The overhaul of the laws that govern New Zealand’s financial markets took another big step recently with the passing into law of the Financial Markets Conduct Act. The new regime established under the Act will be phased in over the next few years. Right now though, it’s worth concentrating on two aspects of the new regime that should be of interest to many businesses around the country: a broader exclusion from the standard disclosure requirements which should make offering employee share schemes easier; and wider-ranging exclusions which should make raising capital more cost-effective.

Employee share schemes can be a great way to attract, retain and incentivise staff, particularly for early-stage companies. However, they aren’t widely used in New Zealand. Part of the problem is that the rules you currently need to comply with in order to offer an employee share scheme make doing so impractical and, in a lot of cases, also undesirable.

The exclusion that will be available under the new regime is less restrictive than the current rules, and will enable employers to offer these schemes with more flexibility, and on a more cost-effective basis. Officials have acknowledged that it’s important to facilitate these schemes whilst, at the same time, also ensuring that employees receive basic information about the investment decision they’re making. So, certain disclosures will need to be made to participating employees, including the company’s latest annual report and financial statements (to the extent available), information about how the shares can be sold, and prescribed statements about the risks of employee share schemes. The new exclusion should be able to be used from 1 April next year.

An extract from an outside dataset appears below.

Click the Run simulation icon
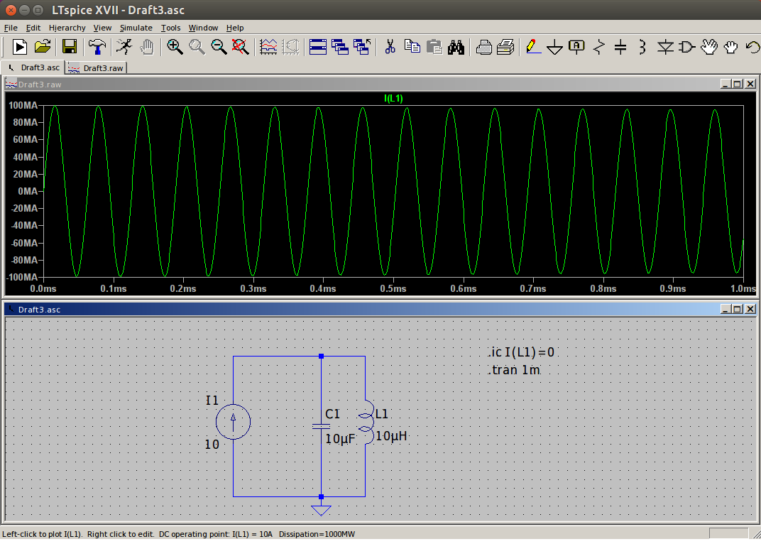Viewport: 761px width, 544px height. point(124,47)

In terms of general capital raising; currently there are a range of exclusions from the need for full compliance with the Securities Act when sourcing capital from investors. There’s a lot of uncertainty and subjectivity associated with the current exclusions, which has meant that they’re not as helpful as they should be. The new Act carries over a number of the current exclusions, but makes them clearer with the introduction of more bright line tests.

A significant change will be the introduction of a small offer exclusion. This will allow companies to raise up to $2million from up to 20 investors in any 12 month period, through "personal” offers. The rationale here is that compliance with the full disclosure requirements would outweigh the benefits of making the offer. It’s expected that companies that want to use the small offer exclusion will need to provide a prescribed warning statement to investors and notify the FMA that they’re using it. The purpose of this is twofold. Firstly, to ensure investors are aware of their regulatory position and secondly, to help the FMA to monitor the level of activity taking place in this area. This exclusion is also expected to come into force from 1 April next year.

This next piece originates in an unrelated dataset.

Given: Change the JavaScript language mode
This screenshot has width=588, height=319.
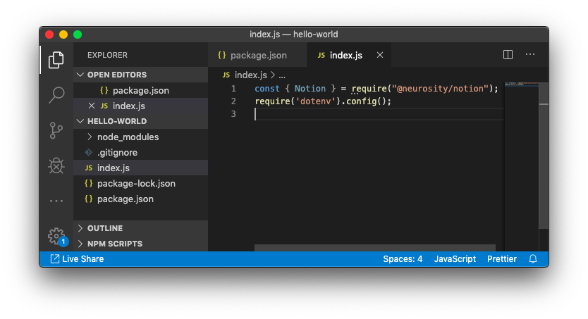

There’s plenty to plan ahead for, but if you’re looking at setting up an employee share scheme or raising capital in the next few months it’s business as usual and you still need to comply with the current rules under the Securities Act.

For those interested in other aspects of the new regime, the next step in its implementation will be consultation on the draft regulations to provide a lot of the detail for the framework established under the Act (including the content of the new disclosure documents), as well as on the new licensing frameworks and other key operational changes.